### Provided records
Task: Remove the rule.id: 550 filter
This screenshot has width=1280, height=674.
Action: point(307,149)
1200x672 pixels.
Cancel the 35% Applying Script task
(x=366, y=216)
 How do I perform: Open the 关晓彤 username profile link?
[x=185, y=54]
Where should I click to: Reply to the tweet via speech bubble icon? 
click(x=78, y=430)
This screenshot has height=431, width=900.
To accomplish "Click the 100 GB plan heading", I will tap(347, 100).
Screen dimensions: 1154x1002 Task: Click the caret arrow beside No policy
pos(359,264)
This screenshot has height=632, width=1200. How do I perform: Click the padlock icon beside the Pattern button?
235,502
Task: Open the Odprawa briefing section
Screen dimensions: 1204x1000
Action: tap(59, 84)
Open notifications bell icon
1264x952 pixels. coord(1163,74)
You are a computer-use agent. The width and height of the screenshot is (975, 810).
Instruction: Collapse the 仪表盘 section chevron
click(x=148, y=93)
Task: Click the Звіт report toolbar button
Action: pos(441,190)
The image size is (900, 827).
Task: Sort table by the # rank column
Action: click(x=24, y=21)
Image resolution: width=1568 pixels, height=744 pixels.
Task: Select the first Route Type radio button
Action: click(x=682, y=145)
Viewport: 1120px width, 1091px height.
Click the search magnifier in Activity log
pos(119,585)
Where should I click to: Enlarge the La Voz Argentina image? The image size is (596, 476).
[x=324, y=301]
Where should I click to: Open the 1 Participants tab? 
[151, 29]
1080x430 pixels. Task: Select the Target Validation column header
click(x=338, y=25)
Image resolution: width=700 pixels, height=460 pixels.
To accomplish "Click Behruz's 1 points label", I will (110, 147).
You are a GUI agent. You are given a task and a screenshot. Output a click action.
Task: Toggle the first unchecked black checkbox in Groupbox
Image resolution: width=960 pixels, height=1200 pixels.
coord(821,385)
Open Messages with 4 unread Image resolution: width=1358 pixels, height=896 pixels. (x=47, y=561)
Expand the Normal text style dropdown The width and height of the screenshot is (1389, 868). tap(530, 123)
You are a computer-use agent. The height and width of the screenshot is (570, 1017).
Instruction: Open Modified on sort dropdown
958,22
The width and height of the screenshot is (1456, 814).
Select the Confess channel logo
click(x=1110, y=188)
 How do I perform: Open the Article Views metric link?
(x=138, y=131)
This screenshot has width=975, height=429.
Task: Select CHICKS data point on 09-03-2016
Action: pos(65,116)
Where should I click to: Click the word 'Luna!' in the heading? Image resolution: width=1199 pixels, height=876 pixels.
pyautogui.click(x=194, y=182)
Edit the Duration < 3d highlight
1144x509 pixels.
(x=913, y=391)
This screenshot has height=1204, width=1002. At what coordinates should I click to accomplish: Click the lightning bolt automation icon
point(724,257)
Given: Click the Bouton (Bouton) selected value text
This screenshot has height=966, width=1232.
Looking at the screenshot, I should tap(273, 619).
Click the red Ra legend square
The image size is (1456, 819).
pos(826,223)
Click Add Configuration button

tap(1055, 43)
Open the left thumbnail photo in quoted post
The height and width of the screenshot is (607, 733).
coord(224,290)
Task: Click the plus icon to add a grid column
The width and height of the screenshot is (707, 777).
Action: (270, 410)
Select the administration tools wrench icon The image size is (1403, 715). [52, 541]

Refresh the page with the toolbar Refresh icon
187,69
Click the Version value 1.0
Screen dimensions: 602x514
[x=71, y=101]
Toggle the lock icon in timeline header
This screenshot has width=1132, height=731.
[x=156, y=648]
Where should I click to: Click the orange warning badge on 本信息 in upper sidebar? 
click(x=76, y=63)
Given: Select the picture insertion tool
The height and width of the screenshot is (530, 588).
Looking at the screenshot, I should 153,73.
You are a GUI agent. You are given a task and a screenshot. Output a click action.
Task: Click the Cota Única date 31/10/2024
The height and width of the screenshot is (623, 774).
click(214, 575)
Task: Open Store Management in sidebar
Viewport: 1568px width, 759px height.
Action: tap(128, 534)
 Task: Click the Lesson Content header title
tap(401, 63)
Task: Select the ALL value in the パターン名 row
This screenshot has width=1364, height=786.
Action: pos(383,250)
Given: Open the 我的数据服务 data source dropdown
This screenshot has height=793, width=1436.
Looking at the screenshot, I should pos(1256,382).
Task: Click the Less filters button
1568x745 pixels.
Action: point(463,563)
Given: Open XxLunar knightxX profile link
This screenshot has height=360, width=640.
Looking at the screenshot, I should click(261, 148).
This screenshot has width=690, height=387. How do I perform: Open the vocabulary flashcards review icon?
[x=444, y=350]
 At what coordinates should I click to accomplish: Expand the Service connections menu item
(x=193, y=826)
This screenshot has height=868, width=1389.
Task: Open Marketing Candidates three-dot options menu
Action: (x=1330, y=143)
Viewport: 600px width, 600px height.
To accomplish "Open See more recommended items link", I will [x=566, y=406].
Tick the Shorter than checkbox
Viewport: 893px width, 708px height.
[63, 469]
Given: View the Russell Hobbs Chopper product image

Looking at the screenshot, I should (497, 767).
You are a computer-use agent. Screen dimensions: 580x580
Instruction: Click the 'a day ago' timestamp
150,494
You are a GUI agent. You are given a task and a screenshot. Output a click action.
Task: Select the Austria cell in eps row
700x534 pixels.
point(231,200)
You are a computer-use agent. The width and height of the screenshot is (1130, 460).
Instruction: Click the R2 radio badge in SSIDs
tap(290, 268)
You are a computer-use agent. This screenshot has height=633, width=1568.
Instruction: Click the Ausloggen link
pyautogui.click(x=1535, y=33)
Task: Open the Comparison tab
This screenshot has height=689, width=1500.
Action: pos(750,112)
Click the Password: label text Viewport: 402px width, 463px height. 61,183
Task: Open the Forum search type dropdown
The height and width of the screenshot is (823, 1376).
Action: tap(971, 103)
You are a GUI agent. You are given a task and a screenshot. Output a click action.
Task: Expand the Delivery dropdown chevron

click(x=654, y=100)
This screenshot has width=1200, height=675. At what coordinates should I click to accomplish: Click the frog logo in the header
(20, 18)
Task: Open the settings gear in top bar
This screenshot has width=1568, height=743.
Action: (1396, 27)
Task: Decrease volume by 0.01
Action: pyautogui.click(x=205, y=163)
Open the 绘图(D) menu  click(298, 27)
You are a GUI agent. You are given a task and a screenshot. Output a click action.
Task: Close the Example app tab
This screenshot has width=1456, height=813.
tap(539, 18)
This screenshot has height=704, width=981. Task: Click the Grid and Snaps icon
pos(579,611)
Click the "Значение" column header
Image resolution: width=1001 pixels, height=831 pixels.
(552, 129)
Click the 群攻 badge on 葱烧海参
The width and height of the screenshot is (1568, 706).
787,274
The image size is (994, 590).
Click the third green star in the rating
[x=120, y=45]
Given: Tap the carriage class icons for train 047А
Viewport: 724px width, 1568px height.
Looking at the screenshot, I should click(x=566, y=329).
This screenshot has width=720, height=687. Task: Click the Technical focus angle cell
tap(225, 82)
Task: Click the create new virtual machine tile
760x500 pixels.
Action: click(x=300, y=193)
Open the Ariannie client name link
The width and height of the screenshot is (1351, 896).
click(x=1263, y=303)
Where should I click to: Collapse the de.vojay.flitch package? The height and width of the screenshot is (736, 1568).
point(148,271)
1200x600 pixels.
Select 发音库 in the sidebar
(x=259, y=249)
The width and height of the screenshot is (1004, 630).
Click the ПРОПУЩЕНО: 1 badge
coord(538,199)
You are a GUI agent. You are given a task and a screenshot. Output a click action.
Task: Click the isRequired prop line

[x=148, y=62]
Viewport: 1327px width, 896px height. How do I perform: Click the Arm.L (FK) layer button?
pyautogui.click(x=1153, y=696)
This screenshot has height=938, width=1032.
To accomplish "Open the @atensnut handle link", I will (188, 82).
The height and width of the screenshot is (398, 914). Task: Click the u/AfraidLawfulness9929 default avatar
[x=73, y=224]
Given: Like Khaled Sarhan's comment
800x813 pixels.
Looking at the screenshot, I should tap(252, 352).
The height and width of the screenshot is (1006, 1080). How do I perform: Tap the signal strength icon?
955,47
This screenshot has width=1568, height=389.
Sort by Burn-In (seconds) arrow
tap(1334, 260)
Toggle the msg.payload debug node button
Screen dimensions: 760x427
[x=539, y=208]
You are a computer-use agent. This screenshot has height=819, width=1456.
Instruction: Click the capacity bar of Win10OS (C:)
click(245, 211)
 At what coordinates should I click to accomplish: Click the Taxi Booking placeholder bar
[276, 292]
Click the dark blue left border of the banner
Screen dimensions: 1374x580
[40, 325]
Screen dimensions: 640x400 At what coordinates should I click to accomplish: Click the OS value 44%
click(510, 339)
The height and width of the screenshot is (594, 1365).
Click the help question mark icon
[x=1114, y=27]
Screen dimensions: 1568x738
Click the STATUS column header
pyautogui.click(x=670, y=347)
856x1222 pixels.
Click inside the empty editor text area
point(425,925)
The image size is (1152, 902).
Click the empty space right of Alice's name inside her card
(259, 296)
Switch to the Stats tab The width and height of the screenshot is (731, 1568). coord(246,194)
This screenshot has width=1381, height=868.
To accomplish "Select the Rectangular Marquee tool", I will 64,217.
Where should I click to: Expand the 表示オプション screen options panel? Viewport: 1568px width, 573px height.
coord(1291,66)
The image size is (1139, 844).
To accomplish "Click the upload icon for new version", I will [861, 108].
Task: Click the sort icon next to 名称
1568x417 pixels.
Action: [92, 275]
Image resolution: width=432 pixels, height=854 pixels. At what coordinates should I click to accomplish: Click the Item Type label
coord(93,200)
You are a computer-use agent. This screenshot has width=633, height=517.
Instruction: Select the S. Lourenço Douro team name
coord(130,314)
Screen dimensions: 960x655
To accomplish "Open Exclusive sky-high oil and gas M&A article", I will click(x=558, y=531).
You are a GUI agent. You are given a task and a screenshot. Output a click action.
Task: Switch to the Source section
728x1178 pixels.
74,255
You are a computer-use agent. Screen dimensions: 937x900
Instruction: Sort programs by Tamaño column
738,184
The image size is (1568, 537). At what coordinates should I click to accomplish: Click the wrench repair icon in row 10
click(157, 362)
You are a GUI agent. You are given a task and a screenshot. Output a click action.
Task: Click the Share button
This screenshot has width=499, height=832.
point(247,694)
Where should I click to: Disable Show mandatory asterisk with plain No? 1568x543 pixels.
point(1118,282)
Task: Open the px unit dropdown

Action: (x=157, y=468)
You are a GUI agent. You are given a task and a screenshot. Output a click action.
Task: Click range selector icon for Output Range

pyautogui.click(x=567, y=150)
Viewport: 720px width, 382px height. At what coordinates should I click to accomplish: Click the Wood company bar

### Your goal
Rewrite the items that begin at the line containing "The image size is (1568, 537)." and end with the line containing "point(1118,282)", replacing "Share" with "Send" and leaving everything else unchanged.

### Correct response
The image size is (1568, 537). At what coordinates should I click to accomplish: Click the wrench repair icon in row 10
click(157, 362)
You are a GUI agent. You are given a task and a screenshot. Output a click action.
Task: Click the Send button
This screenshot has width=499, height=832.
point(247,694)
Where should I click to: Disable Show mandatory asterisk with plain No? 1568x543 pixels.
point(1118,282)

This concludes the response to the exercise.